The White House said duties of 25 per cent would apply to any steel entering the US from Mexico that was not melted and poured in North America, while aluminium from Mexico that contained primary smelt from China, Belarus, Iran or Russia would face tariffs of 10 per cent.
The move, which follows a series of tariff increases on Chinese goods, is an attempt by the Biden administration to shore up support in former industrial heartlands, where he is losing ground to Republican rival Donald Trump in this year’s presidential election.
“Chinese steel and aluminium entering the US market through Mexico evades tariffs, undermines our investments and harms American workers in states like Pennsylvania and Ohio,” said Lael Brainard, Biden’s economic adviser.

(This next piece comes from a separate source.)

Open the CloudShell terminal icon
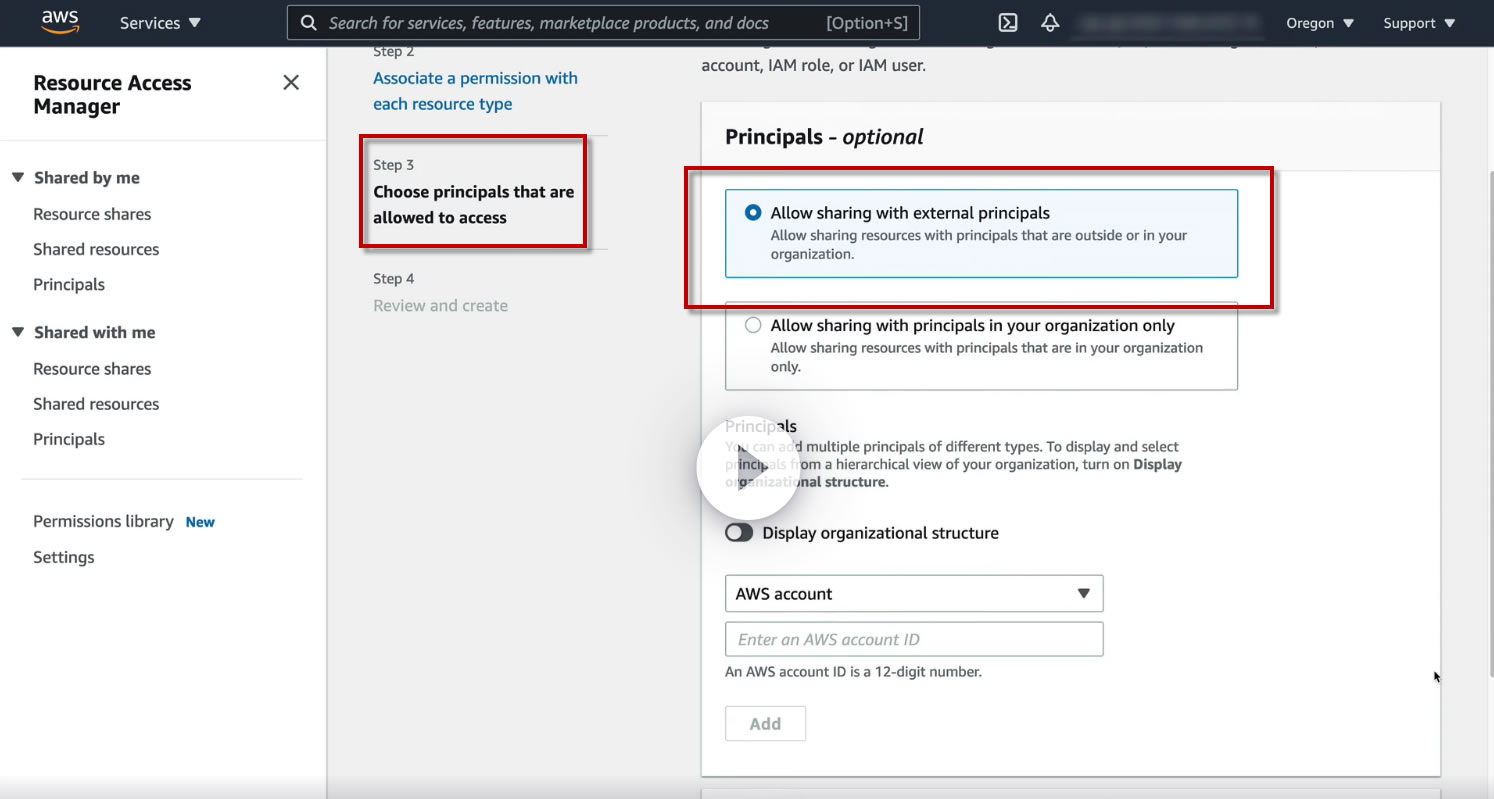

Biden earlier this year also moved to protect US Steel from purchase by Japanese-owned Nippon Steel — a move Biden characterised as siding with American steelworkers. US Steel is based in Pittsburgh, in the pivotal swing state of Pennsylvania.
The US already has tariffs of 25 per cent in place on imports of steel and aluminium from China after the Biden administration tripled the US tariff rate on those imports in May. But the new levies would target shipments that enter the US after coming through Mexican ports.
The White House said the actions were being taken jointly with Mexico, which would ask its own importers to provide more information about what country their steel products were coming from.
US trade representative Katherine Tai said the move was “good news” for both the US and Mexico’s steel and aluminium workers.
US officials said the US imports about 3.8mn tonnes of steel from Mexico, with only 13 per cent melted and poured outside of the North American region and now affected by the new tariffs.
For aluminium, the tariffs will apply to only 6 per cent of the 105,000 tonnes of imported aluminium from Mexico.
Brainard said China was producing “more steel than China or the world can easily absorb”, and that subsidies were leading to “export surges” and “artificially low prices”.
In May, the Biden administration unveiled a suite of new tariffs targeting imports from China in the clean technology sector, including a quadrupling of the levy on electric vehicle imports to 100 per cent, a doubling of the rate on solar cells to 50 per cent and a doubling of tariffs on Chinese chips from 2025.